▶ [REQUIRED ACTION]: What you return should match the data exactly, from the first line to the last.

▶ [PROVIDED RECORDS]:
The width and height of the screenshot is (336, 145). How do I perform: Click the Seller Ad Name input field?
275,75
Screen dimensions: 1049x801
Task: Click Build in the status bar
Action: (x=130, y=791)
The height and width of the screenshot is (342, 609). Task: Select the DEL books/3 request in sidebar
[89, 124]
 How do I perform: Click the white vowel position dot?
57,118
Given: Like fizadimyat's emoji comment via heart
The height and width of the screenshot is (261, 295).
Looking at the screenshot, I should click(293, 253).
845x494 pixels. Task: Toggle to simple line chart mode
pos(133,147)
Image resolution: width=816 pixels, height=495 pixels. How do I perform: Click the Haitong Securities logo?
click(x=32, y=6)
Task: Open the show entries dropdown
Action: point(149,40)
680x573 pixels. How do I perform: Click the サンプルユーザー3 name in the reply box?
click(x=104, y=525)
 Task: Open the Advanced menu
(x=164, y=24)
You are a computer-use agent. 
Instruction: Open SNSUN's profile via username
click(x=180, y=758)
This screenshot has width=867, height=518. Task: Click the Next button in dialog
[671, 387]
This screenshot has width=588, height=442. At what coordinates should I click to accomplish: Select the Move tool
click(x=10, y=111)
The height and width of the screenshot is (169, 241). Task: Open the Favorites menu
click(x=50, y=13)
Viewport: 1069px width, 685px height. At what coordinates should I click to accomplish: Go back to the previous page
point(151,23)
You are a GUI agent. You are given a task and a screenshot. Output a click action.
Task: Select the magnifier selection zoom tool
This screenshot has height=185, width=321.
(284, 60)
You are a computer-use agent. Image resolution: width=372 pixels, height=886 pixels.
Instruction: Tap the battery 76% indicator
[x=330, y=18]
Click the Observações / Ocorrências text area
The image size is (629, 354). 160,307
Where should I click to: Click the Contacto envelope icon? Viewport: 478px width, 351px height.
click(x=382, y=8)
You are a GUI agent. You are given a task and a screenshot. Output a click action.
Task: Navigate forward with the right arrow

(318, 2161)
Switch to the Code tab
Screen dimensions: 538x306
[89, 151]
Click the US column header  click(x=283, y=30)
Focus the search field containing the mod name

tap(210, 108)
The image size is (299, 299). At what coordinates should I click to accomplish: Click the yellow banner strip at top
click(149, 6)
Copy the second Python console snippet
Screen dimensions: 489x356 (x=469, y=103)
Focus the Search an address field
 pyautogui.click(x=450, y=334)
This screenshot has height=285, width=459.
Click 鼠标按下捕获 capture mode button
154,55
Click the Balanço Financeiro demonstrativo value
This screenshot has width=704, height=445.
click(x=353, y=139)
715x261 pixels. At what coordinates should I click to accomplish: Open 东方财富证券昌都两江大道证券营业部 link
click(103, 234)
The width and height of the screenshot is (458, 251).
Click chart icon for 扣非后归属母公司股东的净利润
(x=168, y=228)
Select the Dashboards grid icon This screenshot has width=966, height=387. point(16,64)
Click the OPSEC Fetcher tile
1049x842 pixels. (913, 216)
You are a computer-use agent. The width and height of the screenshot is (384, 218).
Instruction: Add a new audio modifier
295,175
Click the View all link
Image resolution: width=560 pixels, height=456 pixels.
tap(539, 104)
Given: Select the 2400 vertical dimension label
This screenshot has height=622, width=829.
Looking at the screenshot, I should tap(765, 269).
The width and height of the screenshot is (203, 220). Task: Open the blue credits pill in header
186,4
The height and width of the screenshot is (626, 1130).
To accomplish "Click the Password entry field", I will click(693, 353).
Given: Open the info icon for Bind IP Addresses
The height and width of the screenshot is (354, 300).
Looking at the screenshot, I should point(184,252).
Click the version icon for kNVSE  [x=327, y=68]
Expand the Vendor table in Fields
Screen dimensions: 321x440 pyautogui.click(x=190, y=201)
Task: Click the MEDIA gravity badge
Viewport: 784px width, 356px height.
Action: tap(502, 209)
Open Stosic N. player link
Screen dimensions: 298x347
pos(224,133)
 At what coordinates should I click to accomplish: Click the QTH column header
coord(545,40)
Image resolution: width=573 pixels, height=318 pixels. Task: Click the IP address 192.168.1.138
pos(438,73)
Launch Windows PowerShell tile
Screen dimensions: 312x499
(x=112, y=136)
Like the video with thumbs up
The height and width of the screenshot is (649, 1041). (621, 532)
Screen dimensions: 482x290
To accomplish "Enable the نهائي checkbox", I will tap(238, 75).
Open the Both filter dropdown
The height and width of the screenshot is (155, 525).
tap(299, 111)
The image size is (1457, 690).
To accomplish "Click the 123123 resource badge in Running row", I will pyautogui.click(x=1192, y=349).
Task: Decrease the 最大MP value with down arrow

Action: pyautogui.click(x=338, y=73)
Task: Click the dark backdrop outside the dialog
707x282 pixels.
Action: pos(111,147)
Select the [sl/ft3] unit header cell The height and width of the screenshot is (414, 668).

▶ [RESULT]:
The width and height of the screenshot is (336, 145). How do I perform: Click the Seller Ad Name input field?
275,75
Screen dimensions: 1049x801
Task: Click Build in the status bar
Action: (x=130, y=791)
The height and width of the screenshot is (342, 609). Task: Select the DEL books/3 request in sidebar
[89, 124]
 How do I perform: Click the white vowel position dot?
57,118
Given: Like fizadimyat's emoji comment via heart
The height and width of the screenshot is (261, 295).
Looking at the screenshot, I should click(293, 253).
845x494 pixels. Task: Toggle to simple line chart mode
pos(133,147)
Image resolution: width=816 pixels, height=495 pixels. How do I perform: Click the Haitong Securities logo?
click(x=32, y=6)
Task: Open the show entries dropdown
Action: point(149,40)
680x573 pixels. How do I perform: Click the サンプルユーザー3 name in the reply box?
click(x=104, y=525)
 Task: Open the Advanced menu
(x=164, y=24)
You are a computer-use agent. 
Instruction: Open SNSUN's profile via username
click(x=180, y=758)
This screenshot has width=867, height=518. Task: Click the Next button in dialog
[671, 387]
This screenshot has width=588, height=442. At what coordinates should I click to accomplish: Select the Move tool
click(x=10, y=111)
The height and width of the screenshot is (169, 241). Task: Open the Favorites menu
click(x=50, y=13)
Viewport: 1069px width, 685px height. At what coordinates should I click to accomplish: Go back to the previous page
point(151,23)
You are a GUI agent. You are given a task and a screenshot. Output a click action.
Task: Select the magnifier selection zoom tool
This screenshot has height=185, width=321.
(284, 60)
You are a computer-use agent. Image resolution: width=372 pixels, height=886 pixels.
Instruction: Tap the battery 76% indicator
[x=330, y=18]
Click the Observações / Ocorrências text area
The image size is (629, 354). 160,307
Where should I click to: Click the Contacto envelope icon? Viewport: 478px width, 351px height.
click(x=382, y=8)
You are a GUI agent. You are given a task and a screenshot. Output a click action.
Task: Navigate forward with the right arrow

(318, 2161)
Switch to the Code tab
Screen dimensions: 538x306
[89, 151]
Click the US column header  click(x=283, y=30)
Focus the search field containing the mod name

tap(210, 108)
The image size is (299, 299). At what coordinates should I click to accomplish: Click the yellow banner strip at top
click(149, 6)
Copy the second Python console snippet
Screen dimensions: 489x356 (x=469, y=103)
Focus the Search an address field
 pyautogui.click(x=450, y=334)
This screenshot has height=285, width=459.
Click 鼠标按下捕获 capture mode button
154,55
Click the Balanço Financeiro demonstrativo value
This screenshot has width=704, height=445.
click(x=353, y=139)
715x261 pixels. At what coordinates should I click to accomplish: Open 东方财富证券昌都两江大道证券营业部 link
click(103, 234)
The width and height of the screenshot is (458, 251).
Click chart icon for 扣非后归属母公司股东的净利润
(x=168, y=228)
Select the Dashboards grid icon This screenshot has width=966, height=387. point(16,64)
Click the OPSEC Fetcher tile
1049x842 pixels. (913, 216)
You are a computer-use agent. The width and height of the screenshot is (384, 218).
Instruction: Add a new audio modifier
295,175
Click the View all link
Image resolution: width=560 pixels, height=456 pixels.
tap(539, 104)
Given: Select the 2400 vertical dimension label
This screenshot has height=622, width=829.
Looking at the screenshot, I should tap(765, 269).
The width and height of the screenshot is (203, 220). Task: Open the blue credits pill in header
186,4
The height and width of the screenshot is (626, 1130).
To accomplish "Click the Password entry field", I will click(693, 353).
Given: Open the info icon for Bind IP Addresses
The height and width of the screenshot is (354, 300).
Looking at the screenshot, I should point(184,252).
Click the version icon for kNVSE  [x=327, y=68]
Expand the Vendor table in Fields
Screen dimensions: 321x440 pyautogui.click(x=190, y=201)
Task: Click the MEDIA gravity badge
Viewport: 784px width, 356px height.
Action: tap(502, 209)
Open Stosic N. player link
Screen dimensions: 298x347
pos(224,133)
 At what coordinates should I click to accomplish: Click the QTH column header
coord(545,40)
Image resolution: width=573 pixels, height=318 pixels. Task: Click the IP address 192.168.1.138
pos(438,73)
Launch Windows PowerShell tile
Screen dimensions: 312x499
(x=112, y=136)
Like the video with thumbs up
The height and width of the screenshot is (649, 1041). (621, 532)
Screen dimensions: 482x290
To accomplish "Enable the نهائي checkbox", I will tap(238, 75).
Open the Both filter dropdown
The height and width of the screenshot is (155, 525).
tap(299, 111)
The image size is (1457, 690).
To accomplish "Click the 123123 resource badge in Running row", I will pyautogui.click(x=1192, y=349).
Task: Decrease the 最大MP value with down arrow

Action: pyautogui.click(x=338, y=73)
Task: Click the dark backdrop outside the dialog
707x282 pixels.
Action: pos(111,147)
Select the [sl/ft3] unit header cell The height and width of the screenshot is (414, 668).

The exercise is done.